Ristorante vegetariano Roma: Il Margutta vegetarian food & art

Ristorante vegetariano Roma: Il Margutta vegetarian food & art

Food Roma Margutta vegetarian food&art Mercoledì 31 luglio 2019

© ilmargutta.bio

Roma - Chi l’ha detto che essere vegetariani – o vegani – vuol dire mangiare solo verdure, cibi insipidi privi di gusto e tanta monotonia? Che siate vegetariani o meno, c’è un ristorante a Roma in cui vale la pena andare almeno una volta: Il Margutta.

Situato nel cuore di Roma, nella via degli artisti da cui prende il nome, nel bel mezzo del Tridente, il ristorante Margutta è un antesignano del genere. Tina Vannini e suo marito Claudio aprirono il ristorante Margutta Vegetarian Food & Art a Roma nel lontano 1979, un periodo in cui un ristorante veg era un puro azzardo.

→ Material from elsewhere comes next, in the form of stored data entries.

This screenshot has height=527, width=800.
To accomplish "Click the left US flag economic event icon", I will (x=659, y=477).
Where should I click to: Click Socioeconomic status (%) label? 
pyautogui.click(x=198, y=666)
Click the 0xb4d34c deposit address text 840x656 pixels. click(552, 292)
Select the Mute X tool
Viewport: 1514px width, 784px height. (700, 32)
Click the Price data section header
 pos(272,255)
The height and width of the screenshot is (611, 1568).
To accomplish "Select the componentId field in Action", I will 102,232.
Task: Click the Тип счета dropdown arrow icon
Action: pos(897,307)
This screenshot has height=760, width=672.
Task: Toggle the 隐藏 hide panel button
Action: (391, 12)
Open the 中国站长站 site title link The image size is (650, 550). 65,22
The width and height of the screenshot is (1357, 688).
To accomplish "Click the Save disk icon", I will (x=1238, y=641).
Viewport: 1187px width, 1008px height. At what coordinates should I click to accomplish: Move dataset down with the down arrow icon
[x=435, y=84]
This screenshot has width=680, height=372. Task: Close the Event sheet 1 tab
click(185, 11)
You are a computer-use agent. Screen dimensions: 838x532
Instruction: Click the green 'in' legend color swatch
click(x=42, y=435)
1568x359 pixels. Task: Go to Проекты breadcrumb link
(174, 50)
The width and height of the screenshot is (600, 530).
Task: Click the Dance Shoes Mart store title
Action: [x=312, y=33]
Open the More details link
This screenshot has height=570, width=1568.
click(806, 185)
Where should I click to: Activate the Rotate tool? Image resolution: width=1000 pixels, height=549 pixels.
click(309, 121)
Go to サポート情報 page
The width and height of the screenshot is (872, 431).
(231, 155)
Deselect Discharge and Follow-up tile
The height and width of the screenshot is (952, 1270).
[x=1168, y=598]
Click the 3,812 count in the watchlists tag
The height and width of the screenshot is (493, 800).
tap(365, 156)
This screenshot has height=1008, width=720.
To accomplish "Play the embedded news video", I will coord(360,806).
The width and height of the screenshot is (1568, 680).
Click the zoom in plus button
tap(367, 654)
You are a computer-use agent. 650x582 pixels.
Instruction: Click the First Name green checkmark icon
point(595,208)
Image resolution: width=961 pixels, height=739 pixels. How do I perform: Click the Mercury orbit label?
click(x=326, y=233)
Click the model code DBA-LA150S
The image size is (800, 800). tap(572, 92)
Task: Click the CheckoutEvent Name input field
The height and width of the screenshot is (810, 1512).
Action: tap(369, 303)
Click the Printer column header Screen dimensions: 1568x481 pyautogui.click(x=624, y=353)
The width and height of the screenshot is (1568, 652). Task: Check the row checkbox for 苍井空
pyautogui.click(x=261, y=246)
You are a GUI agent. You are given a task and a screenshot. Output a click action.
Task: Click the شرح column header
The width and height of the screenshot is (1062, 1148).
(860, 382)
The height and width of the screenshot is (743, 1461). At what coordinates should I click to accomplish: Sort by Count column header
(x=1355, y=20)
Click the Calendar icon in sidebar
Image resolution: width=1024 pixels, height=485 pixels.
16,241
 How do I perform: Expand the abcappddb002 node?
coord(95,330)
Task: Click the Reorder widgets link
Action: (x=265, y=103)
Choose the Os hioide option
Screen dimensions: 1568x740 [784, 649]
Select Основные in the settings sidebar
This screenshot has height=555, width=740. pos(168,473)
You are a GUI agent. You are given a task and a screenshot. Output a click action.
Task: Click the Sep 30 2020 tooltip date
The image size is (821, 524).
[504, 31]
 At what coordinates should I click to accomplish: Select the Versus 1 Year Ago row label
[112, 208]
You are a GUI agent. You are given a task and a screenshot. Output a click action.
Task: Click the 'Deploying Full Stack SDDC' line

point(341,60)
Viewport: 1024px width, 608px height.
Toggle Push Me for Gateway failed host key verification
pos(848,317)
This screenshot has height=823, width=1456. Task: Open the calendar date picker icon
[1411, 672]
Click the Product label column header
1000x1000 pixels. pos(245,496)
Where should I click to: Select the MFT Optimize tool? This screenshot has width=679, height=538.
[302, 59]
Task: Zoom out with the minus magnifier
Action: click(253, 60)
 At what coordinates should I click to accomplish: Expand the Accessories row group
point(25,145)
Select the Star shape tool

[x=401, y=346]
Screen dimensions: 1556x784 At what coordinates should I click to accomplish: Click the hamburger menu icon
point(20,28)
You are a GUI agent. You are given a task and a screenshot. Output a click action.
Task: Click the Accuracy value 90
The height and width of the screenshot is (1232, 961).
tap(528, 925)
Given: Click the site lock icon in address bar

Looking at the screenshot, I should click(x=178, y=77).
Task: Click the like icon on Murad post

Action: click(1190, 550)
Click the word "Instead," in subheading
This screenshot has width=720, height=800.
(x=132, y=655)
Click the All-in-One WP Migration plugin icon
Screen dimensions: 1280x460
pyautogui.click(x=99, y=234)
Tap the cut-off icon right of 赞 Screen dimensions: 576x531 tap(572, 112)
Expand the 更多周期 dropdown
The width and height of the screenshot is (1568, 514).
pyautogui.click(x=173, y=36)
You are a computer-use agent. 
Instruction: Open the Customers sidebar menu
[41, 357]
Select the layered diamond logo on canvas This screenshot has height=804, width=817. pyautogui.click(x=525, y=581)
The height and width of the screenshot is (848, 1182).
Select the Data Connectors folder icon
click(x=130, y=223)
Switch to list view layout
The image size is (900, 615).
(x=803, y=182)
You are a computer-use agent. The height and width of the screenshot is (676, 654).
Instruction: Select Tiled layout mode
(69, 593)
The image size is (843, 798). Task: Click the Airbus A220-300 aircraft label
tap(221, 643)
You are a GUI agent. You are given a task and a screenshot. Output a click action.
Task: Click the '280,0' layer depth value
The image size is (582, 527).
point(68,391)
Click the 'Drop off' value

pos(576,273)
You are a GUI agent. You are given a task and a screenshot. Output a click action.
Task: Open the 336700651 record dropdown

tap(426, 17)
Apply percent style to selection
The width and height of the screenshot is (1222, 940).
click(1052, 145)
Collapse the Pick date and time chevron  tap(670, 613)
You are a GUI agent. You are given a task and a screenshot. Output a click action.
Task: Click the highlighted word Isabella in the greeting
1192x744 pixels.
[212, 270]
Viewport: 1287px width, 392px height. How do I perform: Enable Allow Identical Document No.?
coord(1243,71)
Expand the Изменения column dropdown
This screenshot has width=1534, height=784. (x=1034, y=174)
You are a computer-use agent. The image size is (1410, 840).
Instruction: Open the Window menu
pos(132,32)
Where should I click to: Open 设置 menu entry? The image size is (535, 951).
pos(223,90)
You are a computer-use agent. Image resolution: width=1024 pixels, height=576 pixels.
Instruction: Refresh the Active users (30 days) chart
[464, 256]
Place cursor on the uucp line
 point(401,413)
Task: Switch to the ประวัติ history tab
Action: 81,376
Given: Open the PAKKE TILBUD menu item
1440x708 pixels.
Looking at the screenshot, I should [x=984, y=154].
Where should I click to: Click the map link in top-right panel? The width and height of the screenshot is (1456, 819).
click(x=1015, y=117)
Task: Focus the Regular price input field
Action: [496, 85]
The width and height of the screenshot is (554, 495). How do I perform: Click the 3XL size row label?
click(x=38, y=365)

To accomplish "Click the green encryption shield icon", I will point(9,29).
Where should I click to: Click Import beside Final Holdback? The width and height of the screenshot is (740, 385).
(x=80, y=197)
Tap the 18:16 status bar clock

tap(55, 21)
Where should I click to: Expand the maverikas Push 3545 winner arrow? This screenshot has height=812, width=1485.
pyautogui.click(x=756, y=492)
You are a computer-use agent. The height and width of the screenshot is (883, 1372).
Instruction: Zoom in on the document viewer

Ma l’intuizione era stata vincente e il tempo, si sa, è galantuomo, tanto che a 40 anni di distanza il Margutta è ancora lì, a Roma, con tante e rinnovate proposte gastronomiche e non soltanto, nel rispetto degli animali e dell’ambiente.

Stagionalità e creatività, gusto negli abbinamenti e sperimentazione la fanno da padrone, traendo spunto dalla tradizione eno-gastronomica italiana e rivisitandola in chiave veg. Alla guida della cucina, da un paio d’anni, Mirko Moglioni, uno chef di formazione classica che ha accettato la sfida di misurarsi con una cucina in cui vige il divieto di carne e pesce.

Ma il Margutta non è soltanto un ristorante, è anche uno spazio dedicato all’arte: è così che all’interno del locale troverete mostre fotografiche e pittoriche. Ed è proprio questo gusto e questa passione per l’arte che si riflette anche nei piatti che si presentano come veri e propri capolavori.

Ma cosa mangiare dunque? Il menu estivo ha tante intriganti proposte: eccezionali le sfogliatelle croccanti di pane con ricotta di mandorle, vincotto e asparagi croccanti, straordinaria – anche nella presentazione – la pappa al pomodoro avvolta nel pomodoro stesso e servita con un delicato gelato al basilico. Per chi amasse le tradizionali paste ripiene, la scelta non può che ricadere sui tortellini lime e piselli o sui ravioli ripieni di burratina di Andria. Irrinunciabili i fiori di zucca alla carbonara. Sfiziosi i dolci e davvero ricca la carta dei vini.